Our GE 950 set comes complete with a handbook, schematic and wiring diagram, printed warranty and 90-day guarantee for parts and labour, so this model was clearly intended for sale. With no regular transmissions available, the GE 950 could not be sold. If it was used at all, it would only have been to receive demonstration broadcasts. 

In 1950, the FCC briefly approved the CBS system as the U.S. colour standard, but it soon became clear that it wasn’t practical for mass use. By 1953, it reversed its decision again in favour of Radio Corporation America (RCA)'s new system, which was compatible with existing TV sets.  

The GE 950 is a rare reminder of an ambitious but short-lived chapter in the race to bring colour television into people’s homes.

A colour photograph crop of a curved wooden-cased television against a white background. The television screen is to the ;eft and a set of five dials are embedded in the wood to the right. There is a slatted section at the base.

The GE 950 television, the oldest known surviving colour television in the world.

The GE 950 system

The GE 950 used a system based on Baird’s principles, whereby a monochrome camera filmed scenes through a rotating colour wheel with red, green, and blue filters. When played back, the television projected each frame through matching coloured filters, and the brain combined the three into a single full-colour image — in the same way it merges still frames of a film into moving pictures.

A colour photograph of a circular disc made up of red, blue and green semi-opaque panes against a white background. There are 2 of each colour alternating and connected by a central solid hub.

The GE 950 television receiver wheel. Museum reference T.2004.8.1.

The slow adoption of colour television

Colour television made little commercial impact in the USA until the 1960s. The TV sets were very expensive, RCA's first television set cost $1000, about $11,000 in today's value. There were very few colour programmes to begin with as there were very few colour TVs. It wasn't until 1965, that all TV networks started actively promoting and producing colour schedules. 

The UK was physically and financially rebuilding itself after World War Two and colour television was seen as a luxury that few could afford. The BBC were testing a technically superior system to the US one, which delayed the roll out. Colour television wasn't introduced in Britain until 1967, slowly and intermittently, 21 years after Baird’s death. 

A colour photograph of a piece of rudimentary black camera equipment on its side with the top section exposed. It has a handle and a sense. The exposed area is showing electrical wires and connectors.It's sitting on a grey surface and background.

Mark V field sequential colour television camera. A prototype of the cameras built for NASA for the Apollo Moon landing in 1969, it uses the colour sequential technology invented by John Logie Baird in 1928.

A legacy with little reward

Despite his obvious genius, Baird wasn't a businessman and struggled financially most of his life, benefitting very little from his inventions and patents. He famously built prototypes from biscuit tins and hatboxes, working on shoe string budgets, and failed to attract wealthier investors. Most of his patents and ideas were decades ahead of their time, and their commercial application didn't happen before his untimely and sudden death.   

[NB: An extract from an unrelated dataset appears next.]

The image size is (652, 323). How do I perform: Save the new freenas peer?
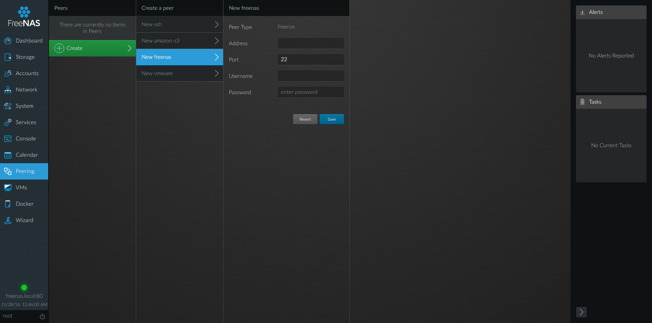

Like all great pioneers, his inventions and ideas were groundbreaking but were soon superseded by entrepreneurs with improved techniques and better materials. 

However, Baird’s ideas had lasting legacy and application, and he has been posthumously awarded and globally recognised. The first pictures broadcast from the moon in 1969, were recorded and transmitted by a camera based on Baird’s colour system, developed over 30 years earlier. His inventions inspired other inventors like Philo Farnsworth and Marconi to build scanning systems. 

Likewise he influenced the concept and development of video recording, 3D television, and broadcasting standards. The red, green, and blue principles of the colour wheel in this television has become the foundation of modern colour television and computer screen technology.